Yes, yes. I’m alive. And totally fine. By which I mean back on my feet. Which is to say, you know, dusting off and moving forward.
As some of you know, my husband has joined the ranks of America’s unemployed. I know, right? Nothing like testing a fragile situation with a little financial crisis. Except that we are not fragile. And we are not looking at this as a crisis. Except maybe me at 3 a.m. when deciding if it would be worse to be without water or power. I’m more dramatic in the dark I guess.
You know what else happens in the dark? Dreams. Dreams happen. If, of course you can take a break from the drama of what might happen and instead put your energy on the possibilities.
I decided recently, I truly can’t handle living in the place between fear and faith. That’s where I’ve been hanging out for the last few weeks. Feeling hopeful and positive at times and devastated and terrified at others. It was the emotional equivalent of the proverbial hamster wheel. Up, down, round and round.
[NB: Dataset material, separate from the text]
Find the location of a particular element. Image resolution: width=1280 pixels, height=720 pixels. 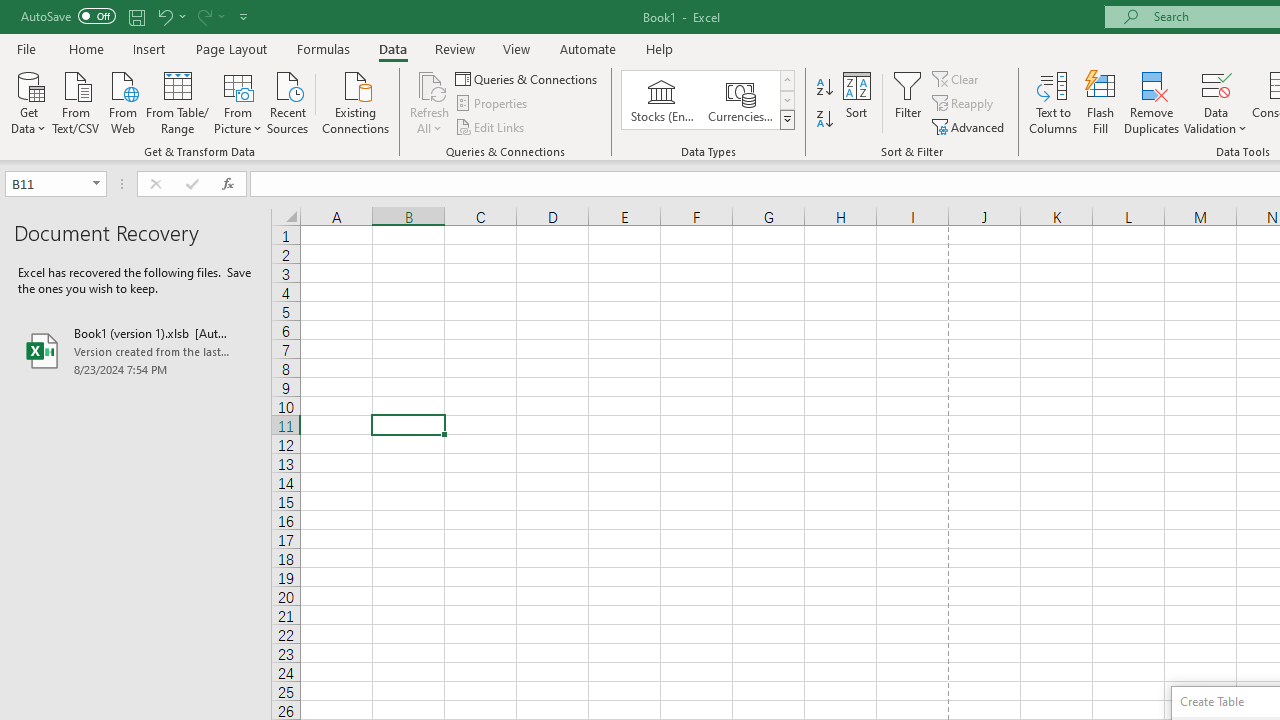

'AutomationID: ConvertToLinkedEntity' is located at coordinates (708, 100).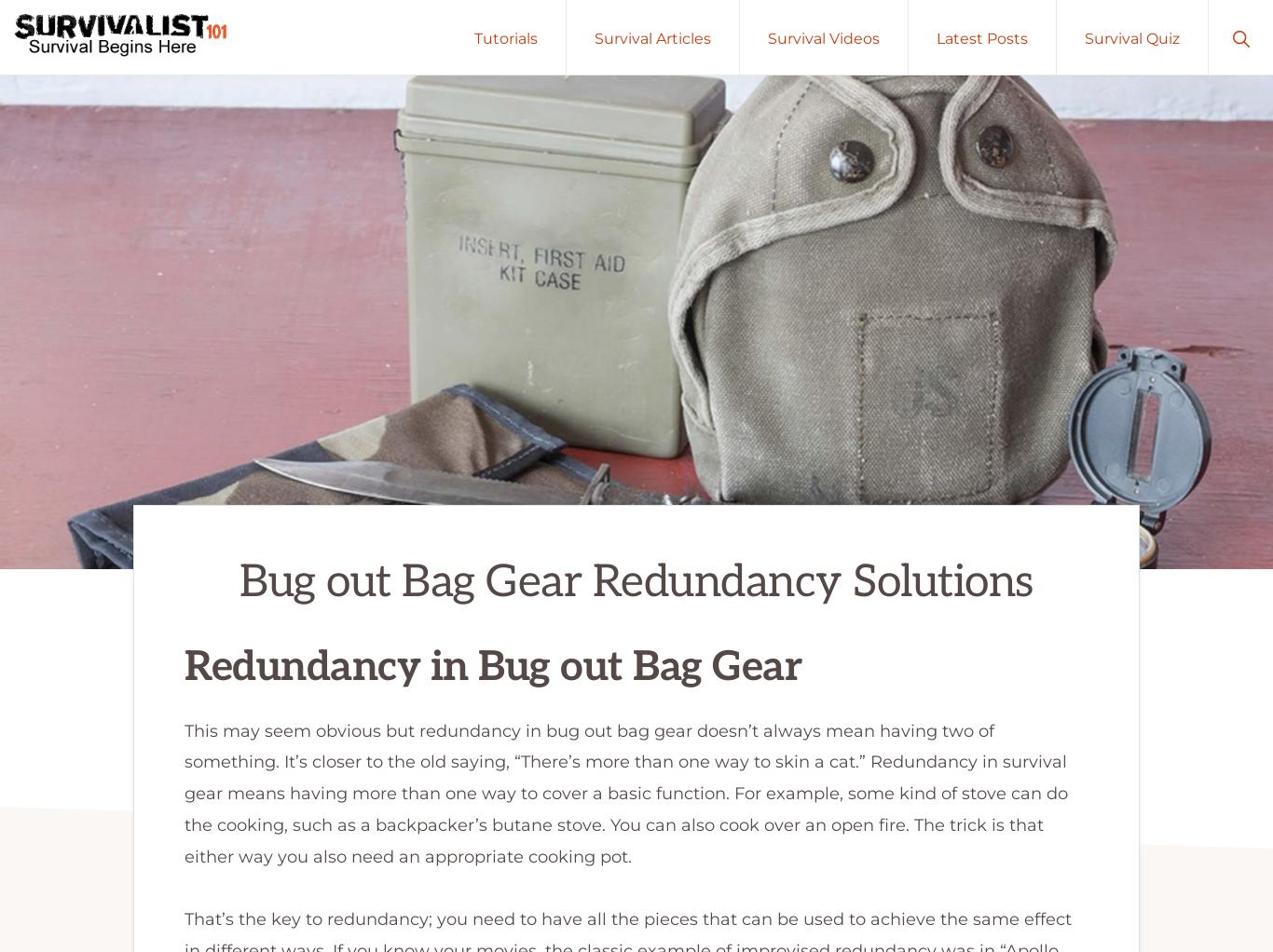 The height and width of the screenshot is (952, 1273). Describe the element at coordinates (1147, 780) in the screenshot. I see `'Terms of Service'` at that location.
As I’ve mentioned here before this year has been one of awakening and personal/spiritual growth. In a moment I knew that it was time to pick one: fear or faith?
The answer from somewhere inside me … the same place that knows little hands are in the cookie jar … it came: trust me. Make it a spiritual experiment.
So I am.
And you know what? Dreams are becoming realities! Which is not to say it’s all suddenly perfect, but the more I keep focused on what I can do and notice where I hold myself back the better.